Stored data entries:
——
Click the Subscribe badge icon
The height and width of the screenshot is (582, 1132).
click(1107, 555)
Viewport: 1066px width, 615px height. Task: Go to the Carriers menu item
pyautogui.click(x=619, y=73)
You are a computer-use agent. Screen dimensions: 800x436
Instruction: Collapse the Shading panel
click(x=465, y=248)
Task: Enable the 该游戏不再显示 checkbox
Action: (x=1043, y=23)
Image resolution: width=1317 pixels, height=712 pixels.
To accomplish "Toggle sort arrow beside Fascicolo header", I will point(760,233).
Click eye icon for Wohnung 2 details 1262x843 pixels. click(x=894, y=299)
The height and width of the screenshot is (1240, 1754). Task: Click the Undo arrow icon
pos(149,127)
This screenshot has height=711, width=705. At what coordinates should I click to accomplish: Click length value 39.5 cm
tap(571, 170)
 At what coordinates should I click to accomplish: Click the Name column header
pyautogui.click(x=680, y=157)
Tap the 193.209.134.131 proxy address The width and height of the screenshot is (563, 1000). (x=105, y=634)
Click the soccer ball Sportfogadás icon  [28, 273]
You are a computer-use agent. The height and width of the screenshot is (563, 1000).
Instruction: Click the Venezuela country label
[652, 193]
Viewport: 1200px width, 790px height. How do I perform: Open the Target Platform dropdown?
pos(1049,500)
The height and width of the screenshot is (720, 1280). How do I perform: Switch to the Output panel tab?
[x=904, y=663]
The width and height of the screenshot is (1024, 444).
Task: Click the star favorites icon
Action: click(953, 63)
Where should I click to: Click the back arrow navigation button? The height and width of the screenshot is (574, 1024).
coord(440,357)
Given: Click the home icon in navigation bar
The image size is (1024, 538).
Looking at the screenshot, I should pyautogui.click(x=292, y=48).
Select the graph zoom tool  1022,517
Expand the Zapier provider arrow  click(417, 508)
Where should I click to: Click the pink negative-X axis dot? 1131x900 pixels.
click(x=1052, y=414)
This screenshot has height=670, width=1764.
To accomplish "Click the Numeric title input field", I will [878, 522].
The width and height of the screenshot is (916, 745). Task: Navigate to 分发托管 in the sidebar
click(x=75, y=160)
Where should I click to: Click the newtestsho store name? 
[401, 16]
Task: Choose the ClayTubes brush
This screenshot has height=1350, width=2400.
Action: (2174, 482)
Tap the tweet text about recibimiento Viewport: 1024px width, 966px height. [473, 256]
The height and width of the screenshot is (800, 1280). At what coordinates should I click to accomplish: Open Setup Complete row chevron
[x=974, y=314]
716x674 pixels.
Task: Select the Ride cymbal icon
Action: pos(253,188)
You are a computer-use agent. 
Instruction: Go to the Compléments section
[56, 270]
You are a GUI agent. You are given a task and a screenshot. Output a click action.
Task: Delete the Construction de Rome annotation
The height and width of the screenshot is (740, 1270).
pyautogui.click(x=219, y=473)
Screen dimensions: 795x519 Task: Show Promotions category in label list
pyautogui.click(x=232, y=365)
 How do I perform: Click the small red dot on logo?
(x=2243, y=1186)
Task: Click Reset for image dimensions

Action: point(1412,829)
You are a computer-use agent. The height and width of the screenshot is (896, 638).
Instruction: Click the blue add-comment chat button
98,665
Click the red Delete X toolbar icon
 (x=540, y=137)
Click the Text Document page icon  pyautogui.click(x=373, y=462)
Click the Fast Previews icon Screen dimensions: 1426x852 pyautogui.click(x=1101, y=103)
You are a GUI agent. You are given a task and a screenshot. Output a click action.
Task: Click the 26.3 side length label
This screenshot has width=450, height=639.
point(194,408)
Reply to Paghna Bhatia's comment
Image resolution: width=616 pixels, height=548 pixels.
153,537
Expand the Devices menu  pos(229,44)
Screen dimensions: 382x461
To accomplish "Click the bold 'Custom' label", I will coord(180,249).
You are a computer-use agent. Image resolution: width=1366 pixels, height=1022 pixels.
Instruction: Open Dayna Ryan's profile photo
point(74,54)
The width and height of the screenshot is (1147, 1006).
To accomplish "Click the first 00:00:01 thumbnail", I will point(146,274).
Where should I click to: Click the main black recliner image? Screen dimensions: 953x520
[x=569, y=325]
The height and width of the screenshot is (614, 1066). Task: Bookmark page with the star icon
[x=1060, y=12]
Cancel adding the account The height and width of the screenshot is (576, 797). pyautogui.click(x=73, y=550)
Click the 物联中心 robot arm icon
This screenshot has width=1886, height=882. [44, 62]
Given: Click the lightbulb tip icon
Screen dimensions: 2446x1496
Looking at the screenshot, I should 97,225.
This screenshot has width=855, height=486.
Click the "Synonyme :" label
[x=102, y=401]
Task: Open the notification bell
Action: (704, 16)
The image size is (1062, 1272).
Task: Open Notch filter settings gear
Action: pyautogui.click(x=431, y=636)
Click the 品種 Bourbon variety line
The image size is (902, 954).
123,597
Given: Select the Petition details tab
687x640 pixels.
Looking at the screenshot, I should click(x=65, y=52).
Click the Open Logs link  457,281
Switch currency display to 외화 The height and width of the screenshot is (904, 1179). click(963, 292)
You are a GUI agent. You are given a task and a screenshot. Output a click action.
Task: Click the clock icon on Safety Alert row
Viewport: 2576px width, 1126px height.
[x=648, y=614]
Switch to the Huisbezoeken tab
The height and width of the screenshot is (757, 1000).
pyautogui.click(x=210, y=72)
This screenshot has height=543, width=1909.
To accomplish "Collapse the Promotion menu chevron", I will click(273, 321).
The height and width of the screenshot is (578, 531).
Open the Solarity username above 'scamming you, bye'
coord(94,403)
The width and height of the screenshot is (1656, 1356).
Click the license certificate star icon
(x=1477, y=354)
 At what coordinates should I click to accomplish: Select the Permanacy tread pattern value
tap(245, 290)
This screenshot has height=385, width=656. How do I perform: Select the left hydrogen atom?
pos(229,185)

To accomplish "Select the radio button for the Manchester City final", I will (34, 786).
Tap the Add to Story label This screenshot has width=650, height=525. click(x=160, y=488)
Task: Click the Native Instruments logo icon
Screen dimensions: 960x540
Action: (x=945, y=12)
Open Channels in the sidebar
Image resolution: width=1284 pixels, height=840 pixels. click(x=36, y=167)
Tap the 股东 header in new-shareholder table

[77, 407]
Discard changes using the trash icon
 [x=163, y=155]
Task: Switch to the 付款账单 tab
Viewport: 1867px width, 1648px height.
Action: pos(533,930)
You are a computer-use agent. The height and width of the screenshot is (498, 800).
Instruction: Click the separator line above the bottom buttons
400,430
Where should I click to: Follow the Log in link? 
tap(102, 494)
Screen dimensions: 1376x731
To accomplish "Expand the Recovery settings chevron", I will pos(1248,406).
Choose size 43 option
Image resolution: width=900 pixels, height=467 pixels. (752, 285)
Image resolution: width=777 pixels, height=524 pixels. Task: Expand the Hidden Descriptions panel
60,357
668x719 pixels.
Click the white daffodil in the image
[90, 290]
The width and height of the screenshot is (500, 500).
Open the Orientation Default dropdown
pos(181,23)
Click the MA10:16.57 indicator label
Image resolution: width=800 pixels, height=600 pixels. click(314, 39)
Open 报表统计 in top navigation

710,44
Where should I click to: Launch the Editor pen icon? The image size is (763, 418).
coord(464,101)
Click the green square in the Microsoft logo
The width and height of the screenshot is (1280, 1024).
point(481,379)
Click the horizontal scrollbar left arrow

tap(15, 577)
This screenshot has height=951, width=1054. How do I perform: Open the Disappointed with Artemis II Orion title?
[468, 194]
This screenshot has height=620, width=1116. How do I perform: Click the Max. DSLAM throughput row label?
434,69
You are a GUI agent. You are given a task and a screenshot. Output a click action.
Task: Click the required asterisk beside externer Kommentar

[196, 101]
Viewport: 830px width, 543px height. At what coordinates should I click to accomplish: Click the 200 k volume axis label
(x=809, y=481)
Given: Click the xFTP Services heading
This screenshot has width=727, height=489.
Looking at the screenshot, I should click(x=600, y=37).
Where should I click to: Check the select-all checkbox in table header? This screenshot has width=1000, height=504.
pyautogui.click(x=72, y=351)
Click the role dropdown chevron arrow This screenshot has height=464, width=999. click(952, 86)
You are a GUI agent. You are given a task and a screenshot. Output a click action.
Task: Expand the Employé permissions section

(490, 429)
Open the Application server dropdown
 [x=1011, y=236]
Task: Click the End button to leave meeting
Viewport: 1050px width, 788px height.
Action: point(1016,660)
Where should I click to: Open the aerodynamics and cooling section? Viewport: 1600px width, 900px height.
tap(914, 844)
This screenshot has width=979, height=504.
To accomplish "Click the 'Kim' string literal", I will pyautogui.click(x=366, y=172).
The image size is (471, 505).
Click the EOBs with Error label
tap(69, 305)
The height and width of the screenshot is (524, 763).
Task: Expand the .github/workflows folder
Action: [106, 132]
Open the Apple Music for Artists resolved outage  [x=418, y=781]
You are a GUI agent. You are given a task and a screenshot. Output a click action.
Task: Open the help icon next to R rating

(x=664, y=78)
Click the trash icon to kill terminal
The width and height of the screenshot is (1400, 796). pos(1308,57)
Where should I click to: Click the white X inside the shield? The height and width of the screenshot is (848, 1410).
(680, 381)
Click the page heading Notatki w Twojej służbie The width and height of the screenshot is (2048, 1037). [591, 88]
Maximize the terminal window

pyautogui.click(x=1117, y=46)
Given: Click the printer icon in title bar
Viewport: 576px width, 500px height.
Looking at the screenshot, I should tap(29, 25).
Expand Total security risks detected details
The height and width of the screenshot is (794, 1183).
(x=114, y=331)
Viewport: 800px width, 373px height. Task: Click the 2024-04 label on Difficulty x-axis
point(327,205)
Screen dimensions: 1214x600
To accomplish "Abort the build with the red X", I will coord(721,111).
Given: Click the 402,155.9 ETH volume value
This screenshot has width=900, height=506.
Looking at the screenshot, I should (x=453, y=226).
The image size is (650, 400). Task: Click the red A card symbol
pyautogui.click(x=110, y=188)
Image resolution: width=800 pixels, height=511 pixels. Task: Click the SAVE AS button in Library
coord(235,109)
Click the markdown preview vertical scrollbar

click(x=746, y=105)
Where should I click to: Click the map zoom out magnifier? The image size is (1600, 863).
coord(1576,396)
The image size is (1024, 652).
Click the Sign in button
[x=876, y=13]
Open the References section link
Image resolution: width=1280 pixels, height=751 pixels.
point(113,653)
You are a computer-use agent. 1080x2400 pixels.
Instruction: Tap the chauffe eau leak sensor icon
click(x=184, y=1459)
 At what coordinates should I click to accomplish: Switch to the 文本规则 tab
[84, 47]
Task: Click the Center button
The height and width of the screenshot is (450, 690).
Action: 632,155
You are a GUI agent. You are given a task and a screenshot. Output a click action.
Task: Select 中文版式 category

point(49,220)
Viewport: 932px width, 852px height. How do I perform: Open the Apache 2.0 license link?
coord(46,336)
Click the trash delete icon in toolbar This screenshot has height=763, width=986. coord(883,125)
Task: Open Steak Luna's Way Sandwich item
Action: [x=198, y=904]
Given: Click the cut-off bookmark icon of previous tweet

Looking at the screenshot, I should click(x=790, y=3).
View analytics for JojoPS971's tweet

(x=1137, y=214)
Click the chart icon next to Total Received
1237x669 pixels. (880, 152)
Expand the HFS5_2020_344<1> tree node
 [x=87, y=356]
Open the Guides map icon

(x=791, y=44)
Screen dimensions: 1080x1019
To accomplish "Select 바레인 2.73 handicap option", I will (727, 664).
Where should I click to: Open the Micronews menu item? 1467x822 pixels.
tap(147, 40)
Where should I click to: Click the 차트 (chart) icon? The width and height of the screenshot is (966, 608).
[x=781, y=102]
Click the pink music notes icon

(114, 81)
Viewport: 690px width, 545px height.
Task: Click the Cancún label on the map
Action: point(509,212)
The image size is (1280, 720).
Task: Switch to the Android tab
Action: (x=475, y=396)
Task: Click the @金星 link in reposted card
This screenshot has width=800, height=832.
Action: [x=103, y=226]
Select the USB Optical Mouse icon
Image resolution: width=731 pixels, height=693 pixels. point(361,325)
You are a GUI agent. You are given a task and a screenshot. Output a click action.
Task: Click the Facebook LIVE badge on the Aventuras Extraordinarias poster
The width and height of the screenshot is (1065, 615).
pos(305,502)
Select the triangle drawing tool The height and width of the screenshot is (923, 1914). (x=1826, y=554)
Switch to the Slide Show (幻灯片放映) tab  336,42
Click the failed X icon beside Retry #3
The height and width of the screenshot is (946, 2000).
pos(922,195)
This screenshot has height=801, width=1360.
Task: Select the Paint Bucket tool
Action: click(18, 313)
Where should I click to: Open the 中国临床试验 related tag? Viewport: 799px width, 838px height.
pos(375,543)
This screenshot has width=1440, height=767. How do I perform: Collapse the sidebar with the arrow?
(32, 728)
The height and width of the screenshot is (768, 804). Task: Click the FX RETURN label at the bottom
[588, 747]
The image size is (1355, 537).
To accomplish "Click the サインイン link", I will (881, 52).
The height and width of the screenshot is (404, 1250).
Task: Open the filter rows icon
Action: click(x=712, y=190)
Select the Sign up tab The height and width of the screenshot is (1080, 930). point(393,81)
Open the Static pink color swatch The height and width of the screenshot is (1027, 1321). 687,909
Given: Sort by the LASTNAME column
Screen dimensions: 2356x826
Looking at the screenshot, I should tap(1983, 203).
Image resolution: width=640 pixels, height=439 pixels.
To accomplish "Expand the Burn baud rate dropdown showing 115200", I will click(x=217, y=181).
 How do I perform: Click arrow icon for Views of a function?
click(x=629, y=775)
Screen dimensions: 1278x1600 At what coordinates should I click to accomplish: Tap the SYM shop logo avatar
——
What lines in the data hold the word "badge"? Return them.

Click the Subscribe badge icon
Task: Click the Facebook LIVE badge on the Aventuras Extraordinarias poster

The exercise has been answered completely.